WHAT IS ASKED: Swap every "dropdown" for "drop-down menu" in the stretch from the line containing "Image resolution: width=815" through the line containing "Jump to the", and write out those lines again with nothing else changed.

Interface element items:
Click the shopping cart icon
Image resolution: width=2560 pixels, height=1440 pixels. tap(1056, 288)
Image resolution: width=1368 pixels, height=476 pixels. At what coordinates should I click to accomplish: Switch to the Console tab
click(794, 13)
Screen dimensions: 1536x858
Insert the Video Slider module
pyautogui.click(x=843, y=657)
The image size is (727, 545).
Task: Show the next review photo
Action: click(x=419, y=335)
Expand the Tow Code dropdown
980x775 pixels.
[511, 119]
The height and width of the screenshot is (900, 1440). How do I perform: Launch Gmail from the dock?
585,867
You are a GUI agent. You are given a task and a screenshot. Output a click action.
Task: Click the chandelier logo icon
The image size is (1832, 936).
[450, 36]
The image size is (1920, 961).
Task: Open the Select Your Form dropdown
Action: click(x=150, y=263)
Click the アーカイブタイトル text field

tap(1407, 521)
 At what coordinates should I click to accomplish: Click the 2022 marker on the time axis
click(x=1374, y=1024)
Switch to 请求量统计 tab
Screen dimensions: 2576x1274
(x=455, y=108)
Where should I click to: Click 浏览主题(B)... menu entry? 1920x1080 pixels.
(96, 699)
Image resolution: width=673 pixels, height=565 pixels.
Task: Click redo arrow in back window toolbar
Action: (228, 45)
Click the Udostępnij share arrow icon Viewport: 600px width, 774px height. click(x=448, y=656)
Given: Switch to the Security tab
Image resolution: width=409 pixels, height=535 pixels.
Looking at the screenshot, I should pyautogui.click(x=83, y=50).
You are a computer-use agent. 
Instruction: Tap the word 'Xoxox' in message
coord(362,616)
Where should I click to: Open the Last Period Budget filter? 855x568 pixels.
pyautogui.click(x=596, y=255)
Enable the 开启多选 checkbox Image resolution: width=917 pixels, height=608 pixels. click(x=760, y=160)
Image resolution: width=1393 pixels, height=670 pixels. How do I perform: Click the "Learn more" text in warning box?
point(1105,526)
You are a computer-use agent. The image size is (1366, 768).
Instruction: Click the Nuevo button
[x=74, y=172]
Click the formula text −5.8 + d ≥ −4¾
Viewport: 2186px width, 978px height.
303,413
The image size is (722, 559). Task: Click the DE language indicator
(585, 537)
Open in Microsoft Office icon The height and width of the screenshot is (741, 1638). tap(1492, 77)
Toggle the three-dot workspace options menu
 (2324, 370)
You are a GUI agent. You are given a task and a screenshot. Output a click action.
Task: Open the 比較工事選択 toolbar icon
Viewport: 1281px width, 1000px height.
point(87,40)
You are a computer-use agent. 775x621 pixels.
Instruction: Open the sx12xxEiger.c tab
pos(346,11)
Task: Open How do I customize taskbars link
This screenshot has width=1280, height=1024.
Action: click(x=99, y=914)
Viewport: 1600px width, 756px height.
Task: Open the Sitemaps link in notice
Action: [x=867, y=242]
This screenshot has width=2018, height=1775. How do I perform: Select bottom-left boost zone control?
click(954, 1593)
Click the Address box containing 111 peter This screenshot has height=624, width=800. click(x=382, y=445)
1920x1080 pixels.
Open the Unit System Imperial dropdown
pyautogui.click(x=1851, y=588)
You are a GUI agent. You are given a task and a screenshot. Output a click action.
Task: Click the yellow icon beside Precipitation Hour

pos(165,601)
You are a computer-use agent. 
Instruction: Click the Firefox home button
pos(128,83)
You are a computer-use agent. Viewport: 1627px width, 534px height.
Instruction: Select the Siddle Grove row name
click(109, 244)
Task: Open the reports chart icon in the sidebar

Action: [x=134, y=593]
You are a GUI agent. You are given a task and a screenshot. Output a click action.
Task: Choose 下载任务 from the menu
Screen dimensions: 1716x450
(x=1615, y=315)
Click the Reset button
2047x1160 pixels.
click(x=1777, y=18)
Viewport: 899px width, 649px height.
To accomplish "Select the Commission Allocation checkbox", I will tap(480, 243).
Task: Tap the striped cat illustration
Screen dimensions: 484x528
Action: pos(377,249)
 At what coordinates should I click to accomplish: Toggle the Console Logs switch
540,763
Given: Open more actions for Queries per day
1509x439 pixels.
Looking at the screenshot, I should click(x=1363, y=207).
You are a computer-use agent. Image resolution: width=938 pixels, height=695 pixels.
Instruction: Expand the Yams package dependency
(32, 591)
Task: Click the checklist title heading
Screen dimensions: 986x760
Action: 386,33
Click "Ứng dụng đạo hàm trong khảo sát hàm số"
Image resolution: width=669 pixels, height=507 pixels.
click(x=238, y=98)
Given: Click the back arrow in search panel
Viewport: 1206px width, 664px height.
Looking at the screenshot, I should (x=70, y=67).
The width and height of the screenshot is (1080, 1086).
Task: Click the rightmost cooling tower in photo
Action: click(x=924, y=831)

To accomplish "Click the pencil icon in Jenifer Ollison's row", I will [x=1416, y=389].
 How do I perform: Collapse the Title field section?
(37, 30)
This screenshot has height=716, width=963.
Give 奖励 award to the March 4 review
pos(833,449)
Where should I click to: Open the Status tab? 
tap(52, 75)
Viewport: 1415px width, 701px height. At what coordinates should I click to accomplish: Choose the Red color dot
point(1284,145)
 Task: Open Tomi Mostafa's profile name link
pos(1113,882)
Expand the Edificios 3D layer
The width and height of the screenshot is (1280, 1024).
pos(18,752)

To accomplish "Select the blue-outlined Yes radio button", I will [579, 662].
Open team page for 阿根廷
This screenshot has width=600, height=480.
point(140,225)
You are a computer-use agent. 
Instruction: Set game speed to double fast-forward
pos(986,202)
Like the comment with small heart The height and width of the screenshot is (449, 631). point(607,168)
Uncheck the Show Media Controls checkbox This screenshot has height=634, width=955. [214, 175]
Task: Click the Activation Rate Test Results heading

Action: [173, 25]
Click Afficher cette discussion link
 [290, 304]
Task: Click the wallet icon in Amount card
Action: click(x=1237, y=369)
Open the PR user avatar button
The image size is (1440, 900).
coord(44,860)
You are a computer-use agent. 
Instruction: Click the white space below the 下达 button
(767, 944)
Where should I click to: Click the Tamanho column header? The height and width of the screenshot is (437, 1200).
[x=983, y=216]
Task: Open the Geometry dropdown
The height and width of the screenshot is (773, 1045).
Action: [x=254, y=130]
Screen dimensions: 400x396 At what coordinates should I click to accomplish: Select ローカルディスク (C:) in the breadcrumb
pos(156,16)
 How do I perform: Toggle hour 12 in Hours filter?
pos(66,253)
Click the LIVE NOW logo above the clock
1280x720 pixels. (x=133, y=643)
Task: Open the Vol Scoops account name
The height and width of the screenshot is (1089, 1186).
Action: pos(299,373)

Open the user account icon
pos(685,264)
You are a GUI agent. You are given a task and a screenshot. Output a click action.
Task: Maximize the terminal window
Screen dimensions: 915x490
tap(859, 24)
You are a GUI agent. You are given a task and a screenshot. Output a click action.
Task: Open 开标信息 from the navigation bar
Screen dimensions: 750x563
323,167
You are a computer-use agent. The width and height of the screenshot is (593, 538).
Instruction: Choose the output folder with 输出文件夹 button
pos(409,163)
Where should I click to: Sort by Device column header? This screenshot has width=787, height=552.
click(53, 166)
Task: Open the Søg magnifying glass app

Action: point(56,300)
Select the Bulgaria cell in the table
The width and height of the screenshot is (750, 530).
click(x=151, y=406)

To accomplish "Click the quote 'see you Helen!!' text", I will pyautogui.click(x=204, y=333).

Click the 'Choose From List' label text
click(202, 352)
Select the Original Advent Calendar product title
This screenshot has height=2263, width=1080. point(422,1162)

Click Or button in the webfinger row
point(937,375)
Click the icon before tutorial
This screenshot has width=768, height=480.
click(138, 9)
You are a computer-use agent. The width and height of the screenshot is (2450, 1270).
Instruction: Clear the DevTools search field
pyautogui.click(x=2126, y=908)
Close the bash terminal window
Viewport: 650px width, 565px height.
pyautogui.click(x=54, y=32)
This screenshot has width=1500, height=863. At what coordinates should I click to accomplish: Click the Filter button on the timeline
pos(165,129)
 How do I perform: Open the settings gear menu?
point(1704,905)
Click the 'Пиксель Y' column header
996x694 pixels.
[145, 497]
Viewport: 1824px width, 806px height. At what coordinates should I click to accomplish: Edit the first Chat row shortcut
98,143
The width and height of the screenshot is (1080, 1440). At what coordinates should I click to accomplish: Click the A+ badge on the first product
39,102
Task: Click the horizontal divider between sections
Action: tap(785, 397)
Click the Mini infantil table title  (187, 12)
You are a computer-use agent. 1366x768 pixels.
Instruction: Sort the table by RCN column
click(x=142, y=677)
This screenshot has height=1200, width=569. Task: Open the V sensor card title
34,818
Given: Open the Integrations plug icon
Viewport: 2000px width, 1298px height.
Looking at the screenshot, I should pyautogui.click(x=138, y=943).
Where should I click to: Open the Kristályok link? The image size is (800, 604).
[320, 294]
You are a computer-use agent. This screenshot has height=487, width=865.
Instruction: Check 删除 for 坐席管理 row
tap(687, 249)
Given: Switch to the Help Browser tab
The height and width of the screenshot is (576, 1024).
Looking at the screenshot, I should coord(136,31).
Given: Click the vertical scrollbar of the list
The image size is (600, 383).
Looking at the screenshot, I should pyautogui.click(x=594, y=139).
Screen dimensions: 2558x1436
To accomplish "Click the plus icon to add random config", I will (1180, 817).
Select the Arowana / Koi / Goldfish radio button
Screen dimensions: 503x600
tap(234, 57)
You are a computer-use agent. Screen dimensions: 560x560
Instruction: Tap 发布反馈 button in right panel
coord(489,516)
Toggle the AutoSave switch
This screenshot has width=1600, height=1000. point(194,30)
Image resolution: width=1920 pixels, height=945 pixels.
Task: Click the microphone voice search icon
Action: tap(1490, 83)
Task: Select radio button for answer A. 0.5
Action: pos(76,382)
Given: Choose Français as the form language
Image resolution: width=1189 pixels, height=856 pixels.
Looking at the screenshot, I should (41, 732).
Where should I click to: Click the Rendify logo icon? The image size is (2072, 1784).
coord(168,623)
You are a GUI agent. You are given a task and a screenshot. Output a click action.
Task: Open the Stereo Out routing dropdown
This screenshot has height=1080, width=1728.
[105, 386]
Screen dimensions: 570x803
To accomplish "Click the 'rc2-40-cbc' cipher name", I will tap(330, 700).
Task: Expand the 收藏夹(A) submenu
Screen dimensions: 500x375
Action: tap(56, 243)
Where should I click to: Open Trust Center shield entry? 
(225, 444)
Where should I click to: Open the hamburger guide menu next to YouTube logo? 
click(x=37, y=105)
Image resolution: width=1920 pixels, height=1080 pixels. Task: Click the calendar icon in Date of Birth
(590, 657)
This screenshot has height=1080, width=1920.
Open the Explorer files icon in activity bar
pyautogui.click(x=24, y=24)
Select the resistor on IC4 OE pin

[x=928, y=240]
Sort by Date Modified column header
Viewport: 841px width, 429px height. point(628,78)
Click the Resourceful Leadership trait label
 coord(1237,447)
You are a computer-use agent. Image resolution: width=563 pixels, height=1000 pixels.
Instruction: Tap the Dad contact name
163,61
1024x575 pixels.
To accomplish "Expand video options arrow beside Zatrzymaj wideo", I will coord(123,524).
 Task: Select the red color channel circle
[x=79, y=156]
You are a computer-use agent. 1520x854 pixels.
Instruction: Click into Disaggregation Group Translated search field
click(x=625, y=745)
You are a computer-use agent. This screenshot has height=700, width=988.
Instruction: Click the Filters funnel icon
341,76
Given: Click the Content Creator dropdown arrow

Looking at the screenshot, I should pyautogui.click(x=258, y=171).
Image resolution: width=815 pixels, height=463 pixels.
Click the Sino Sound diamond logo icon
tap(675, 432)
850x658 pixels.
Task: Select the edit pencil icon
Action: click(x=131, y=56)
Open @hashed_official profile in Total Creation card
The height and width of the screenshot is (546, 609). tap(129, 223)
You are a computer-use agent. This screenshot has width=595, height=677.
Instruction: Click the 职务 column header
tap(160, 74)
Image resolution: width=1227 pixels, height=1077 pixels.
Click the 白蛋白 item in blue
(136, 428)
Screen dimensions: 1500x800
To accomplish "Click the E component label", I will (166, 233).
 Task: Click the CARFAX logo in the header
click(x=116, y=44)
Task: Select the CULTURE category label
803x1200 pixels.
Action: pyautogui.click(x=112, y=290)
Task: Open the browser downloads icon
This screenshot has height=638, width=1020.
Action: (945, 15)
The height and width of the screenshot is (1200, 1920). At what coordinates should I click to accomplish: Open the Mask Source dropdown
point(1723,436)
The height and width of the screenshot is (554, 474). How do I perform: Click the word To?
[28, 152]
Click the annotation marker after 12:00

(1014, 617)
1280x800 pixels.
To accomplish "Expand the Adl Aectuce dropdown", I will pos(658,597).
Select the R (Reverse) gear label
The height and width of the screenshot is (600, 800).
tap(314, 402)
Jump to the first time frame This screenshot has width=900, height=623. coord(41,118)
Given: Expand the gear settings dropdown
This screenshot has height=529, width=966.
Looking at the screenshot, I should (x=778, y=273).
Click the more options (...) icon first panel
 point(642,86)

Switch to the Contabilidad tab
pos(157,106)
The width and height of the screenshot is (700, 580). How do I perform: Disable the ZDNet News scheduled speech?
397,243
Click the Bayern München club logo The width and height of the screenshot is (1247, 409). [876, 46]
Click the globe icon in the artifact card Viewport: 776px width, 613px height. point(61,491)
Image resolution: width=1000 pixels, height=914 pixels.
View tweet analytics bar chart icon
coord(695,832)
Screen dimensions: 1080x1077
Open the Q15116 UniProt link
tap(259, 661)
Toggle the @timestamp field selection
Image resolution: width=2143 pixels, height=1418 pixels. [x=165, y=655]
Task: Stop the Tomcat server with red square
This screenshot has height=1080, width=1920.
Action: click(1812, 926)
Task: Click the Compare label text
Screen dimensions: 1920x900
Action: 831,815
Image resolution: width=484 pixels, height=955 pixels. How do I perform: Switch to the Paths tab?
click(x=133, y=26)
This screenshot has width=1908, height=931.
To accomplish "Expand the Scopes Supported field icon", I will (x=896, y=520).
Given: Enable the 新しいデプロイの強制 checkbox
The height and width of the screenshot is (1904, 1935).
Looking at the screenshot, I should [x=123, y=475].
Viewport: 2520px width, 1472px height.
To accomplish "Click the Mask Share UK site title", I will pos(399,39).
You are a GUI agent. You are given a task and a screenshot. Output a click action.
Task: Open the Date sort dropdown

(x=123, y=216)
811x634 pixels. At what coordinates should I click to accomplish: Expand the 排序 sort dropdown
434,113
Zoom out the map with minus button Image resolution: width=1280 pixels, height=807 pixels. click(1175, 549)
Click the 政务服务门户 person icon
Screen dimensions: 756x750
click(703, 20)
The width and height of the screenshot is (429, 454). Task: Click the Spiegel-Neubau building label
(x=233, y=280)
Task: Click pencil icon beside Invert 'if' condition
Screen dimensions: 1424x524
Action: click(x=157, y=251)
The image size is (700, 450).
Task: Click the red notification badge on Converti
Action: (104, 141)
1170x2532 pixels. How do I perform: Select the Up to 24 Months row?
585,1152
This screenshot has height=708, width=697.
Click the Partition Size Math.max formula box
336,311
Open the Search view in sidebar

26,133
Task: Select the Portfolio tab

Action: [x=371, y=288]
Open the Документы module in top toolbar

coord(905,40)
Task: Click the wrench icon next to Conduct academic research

RESULT OF THIS EXERCISE:
Image resolution: width=815 pixels, height=463 pixels.
Click the Sino Sound diamond logo icon
tap(675, 432)
850x658 pixels.
Task: Select the edit pencil icon
Action: click(x=131, y=56)
Open @hashed_official profile in Total Creation card
The height and width of the screenshot is (546, 609). tap(129, 223)
You are a computer-use agent. This screenshot has width=595, height=677.
Instruction: Click the 职务 column header
tap(160, 74)
Image resolution: width=1227 pixels, height=1077 pixels.
Click the 白蛋白 item in blue
(136, 428)
Screen dimensions: 1500x800
To accomplish "Click the E component label", I will (166, 233).
 Task: Click the CARFAX logo in the header
click(x=116, y=44)
Task: Select the CULTURE category label
803x1200 pixels.
Action: pyautogui.click(x=112, y=290)
Task: Open the browser downloads icon
This screenshot has height=638, width=1020.
Action: (945, 15)
The height and width of the screenshot is (1200, 1920). At what coordinates should I click to accomplish: Open the Mask Source drop-down menu
point(1723,436)
The height and width of the screenshot is (554, 474). How do I perform: Click the word To?
[28, 152]
Click the annotation marker after 12:00

(1014, 617)
1280x800 pixels.
To accomplish "Expand the Adl Aectuce drop-down menu", I will pos(658,597).
Select the R (Reverse) gear label
The height and width of the screenshot is (600, 800).
tap(314, 402)
Jump to the first time frame This screenshot has width=900, height=623. coord(41,118)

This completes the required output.